[INSTRUCTIONS TO FOLLOW]
Beginning with the first line, please repeat the entries exactly and end on the line that contains "The width and height of the screenshot is (436, 219).".

[DATA EXCERPTS]
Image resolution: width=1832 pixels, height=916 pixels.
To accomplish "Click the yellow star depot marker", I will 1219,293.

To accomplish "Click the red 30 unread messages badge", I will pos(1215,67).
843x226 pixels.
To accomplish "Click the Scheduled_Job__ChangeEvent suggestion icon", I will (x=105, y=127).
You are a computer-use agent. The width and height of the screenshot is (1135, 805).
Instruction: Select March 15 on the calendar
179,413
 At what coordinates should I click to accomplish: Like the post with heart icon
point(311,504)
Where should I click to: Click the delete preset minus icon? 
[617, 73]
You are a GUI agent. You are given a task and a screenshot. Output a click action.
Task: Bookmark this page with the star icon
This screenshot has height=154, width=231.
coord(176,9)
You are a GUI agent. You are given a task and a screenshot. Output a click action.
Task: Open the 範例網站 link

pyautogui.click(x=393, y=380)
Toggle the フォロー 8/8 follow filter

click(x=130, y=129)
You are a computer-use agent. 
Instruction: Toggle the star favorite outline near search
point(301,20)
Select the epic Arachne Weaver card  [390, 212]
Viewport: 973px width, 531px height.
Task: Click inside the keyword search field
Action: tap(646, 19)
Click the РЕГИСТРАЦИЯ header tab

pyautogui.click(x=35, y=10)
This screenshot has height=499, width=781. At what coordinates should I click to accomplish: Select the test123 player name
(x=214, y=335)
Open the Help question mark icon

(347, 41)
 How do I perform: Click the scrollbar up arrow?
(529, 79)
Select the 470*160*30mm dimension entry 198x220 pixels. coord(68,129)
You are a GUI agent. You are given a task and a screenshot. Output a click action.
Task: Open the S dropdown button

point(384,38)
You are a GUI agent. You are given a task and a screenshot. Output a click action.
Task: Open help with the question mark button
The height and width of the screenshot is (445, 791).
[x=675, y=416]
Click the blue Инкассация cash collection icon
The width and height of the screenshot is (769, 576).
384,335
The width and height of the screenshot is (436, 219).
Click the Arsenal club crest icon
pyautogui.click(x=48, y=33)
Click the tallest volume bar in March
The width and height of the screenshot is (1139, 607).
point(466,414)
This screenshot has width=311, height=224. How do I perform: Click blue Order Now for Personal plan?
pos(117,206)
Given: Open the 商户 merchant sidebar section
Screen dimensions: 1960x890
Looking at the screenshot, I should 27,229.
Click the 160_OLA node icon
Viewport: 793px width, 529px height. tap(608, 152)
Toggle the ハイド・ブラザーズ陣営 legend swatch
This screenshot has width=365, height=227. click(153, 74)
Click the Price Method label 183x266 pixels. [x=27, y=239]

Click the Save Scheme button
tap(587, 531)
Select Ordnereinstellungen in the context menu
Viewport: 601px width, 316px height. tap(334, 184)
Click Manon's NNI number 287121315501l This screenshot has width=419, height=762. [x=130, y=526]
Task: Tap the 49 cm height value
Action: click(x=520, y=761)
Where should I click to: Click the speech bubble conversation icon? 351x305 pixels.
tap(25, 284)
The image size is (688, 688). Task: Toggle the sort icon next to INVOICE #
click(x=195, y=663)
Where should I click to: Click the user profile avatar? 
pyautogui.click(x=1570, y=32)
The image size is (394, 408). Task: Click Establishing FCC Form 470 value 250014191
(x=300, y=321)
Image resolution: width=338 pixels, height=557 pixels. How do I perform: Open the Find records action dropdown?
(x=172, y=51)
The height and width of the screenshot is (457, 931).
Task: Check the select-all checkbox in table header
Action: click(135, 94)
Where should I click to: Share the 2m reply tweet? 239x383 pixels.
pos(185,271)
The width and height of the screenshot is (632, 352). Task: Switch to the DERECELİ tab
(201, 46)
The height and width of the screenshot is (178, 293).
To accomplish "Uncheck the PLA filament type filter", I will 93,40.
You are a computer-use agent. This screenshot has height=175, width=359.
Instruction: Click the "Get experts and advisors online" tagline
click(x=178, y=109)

[EXERCISE RESPONSE]
Image resolution: width=1832 pixels, height=916 pixels.
To accomplish "Click the yellow star depot marker", I will 1219,293.

To accomplish "Click the red 30 unread messages badge", I will pos(1215,67).
843x226 pixels.
To accomplish "Click the Scheduled_Job__ChangeEvent suggestion icon", I will (x=105, y=127).
You are a computer-use agent. The width and height of the screenshot is (1135, 805).
Instruction: Select March 15 on the calendar
179,413
 At what coordinates should I click to accomplish: Like the post with heart icon
point(311,504)
Where should I click to: Click the delete preset minus icon? 
[617, 73]
You are a GUI agent. You are given a task and a screenshot. Output a click action.
Task: Bookmark this page with the star icon
This screenshot has height=154, width=231.
coord(176,9)
You are a GUI agent. You are given a task and a screenshot. Output a click action.
Task: Open the 範例網站 link

pyautogui.click(x=393, y=380)
Toggle the フォロー 8/8 follow filter

click(x=130, y=129)
You are a computer-use agent. 
Instruction: Toggle the star favorite outline near search
point(301,20)
Select the epic Arachne Weaver card  [390, 212]
Viewport: 973px width, 531px height.
Task: Click inside the keyword search field
Action: tap(646, 19)
Click the РЕГИСТРАЦИЯ header tab

pyautogui.click(x=35, y=10)
This screenshot has height=499, width=781. At what coordinates should I click to accomplish: Select the test123 player name
(x=214, y=335)
Open the Help question mark icon

(347, 41)
 How do I perform: Click the scrollbar up arrow?
(529, 79)
Select the 470*160*30mm dimension entry 198x220 pixels. coord(68,129)
You are a GUI agent. You are given a task and a screenshot. Output a click action.
Task: Open the S dropdown button

point(384,38)
You are a GUI agent. You are given a task and a screenshot. Output a click action.
Task: Open help with the question mark button
The height and width of the screenshot is (445, 791).
[x=675, y=416]
Click the blue Инкассация cash collection icon
The width and height of the screenshot is (769, 576).
384,335
The width and height of the screenshot is (436, 219).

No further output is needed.